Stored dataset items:

•••••

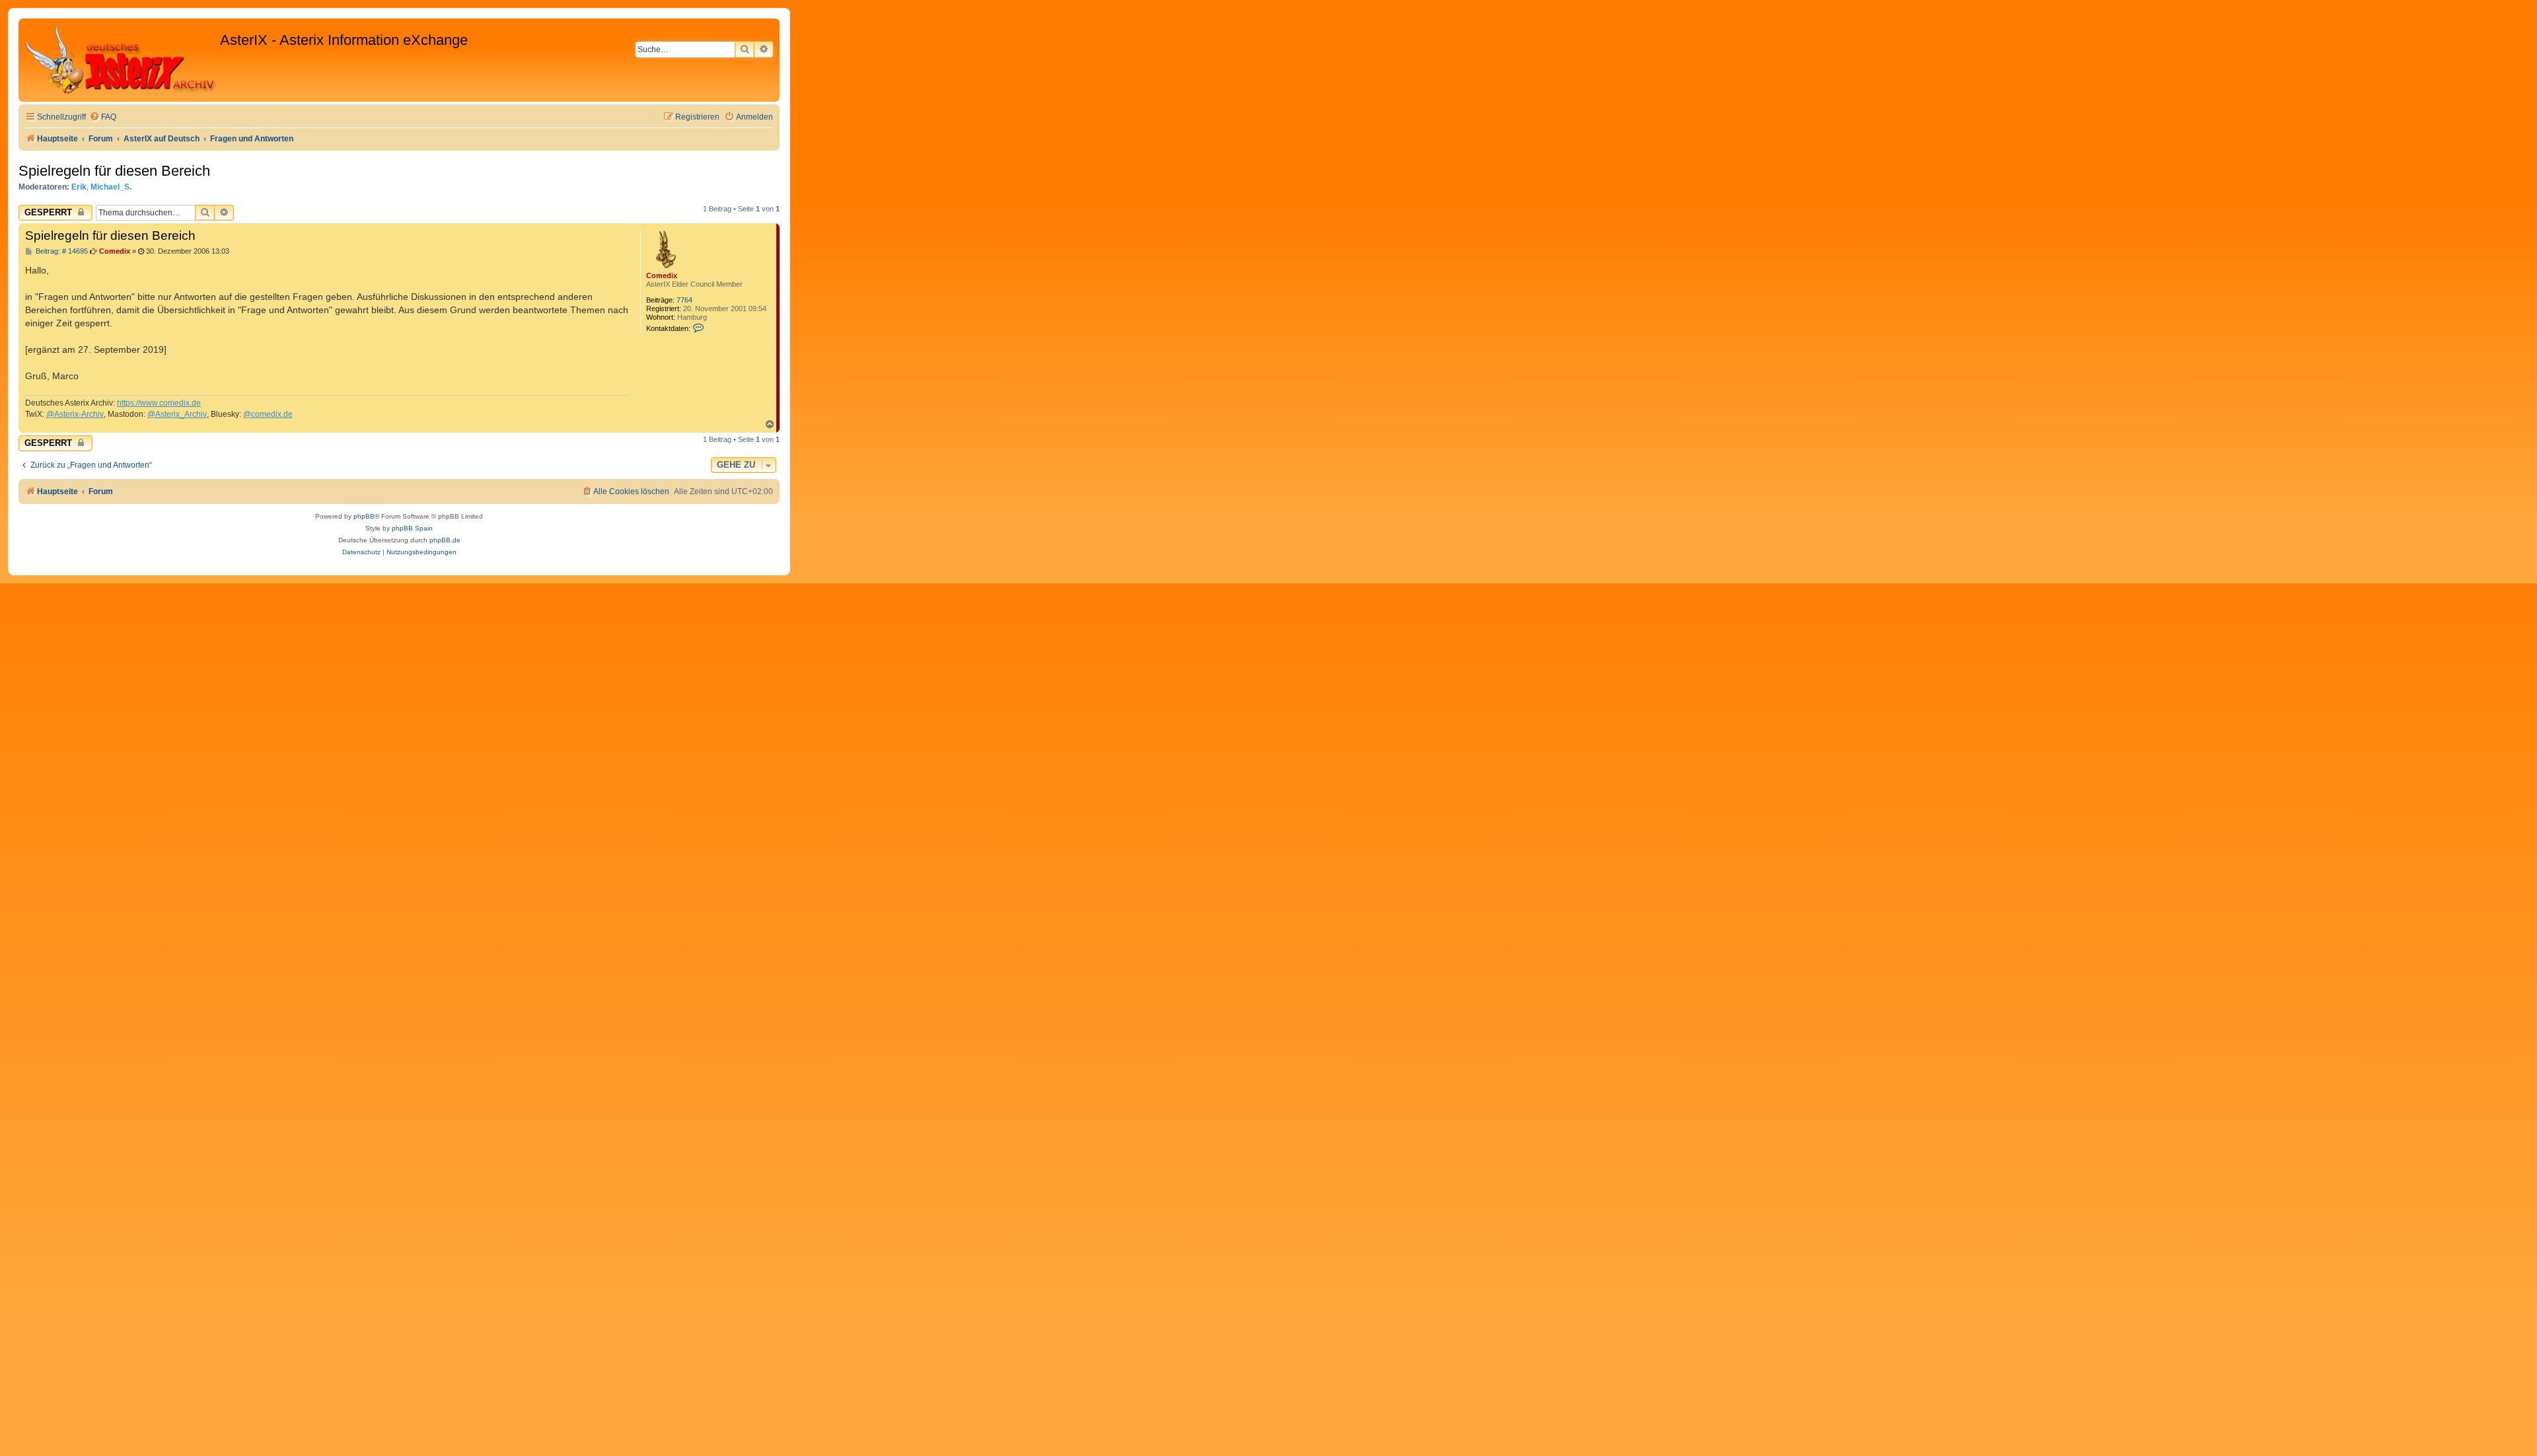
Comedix (661, 275)
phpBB (364, 516)
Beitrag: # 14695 (61, 251)
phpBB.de (444, 540)
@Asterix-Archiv (75, 414)
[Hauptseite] (121, 60)
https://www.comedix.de (159, 403)
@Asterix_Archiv (177, 414)
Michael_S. (111, 187)
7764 (684, 300)
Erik (79, 187)
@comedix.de (268, 414)
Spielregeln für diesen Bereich (114, 171)
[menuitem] (102, 117)
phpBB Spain (412, 528)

•••••

WHAT IS REQUIRED
The answer must be an exact copy of the entries, with the pictures omitted.

SOLUTION BELOW
Comedix (661, 275)
phpBB (364, 516)
Beitrag: # 14695 (61, 251)
phpBB.de (444, 540)
@Asterix-Archiv (75, 414)
[Hauptseite] (121, 60)
https://www.comedix.de (159, 403)
@Asterix_Archiv (177, 414)
Michael_S. (111, 187)
7764 (684, 300)
Erik (79, 187)
@comedix.de (268, 414)
Spielregeln für diesen Bereich (114, 171)
[menuitem] (102, 117)
phpBB Spain (412, 528)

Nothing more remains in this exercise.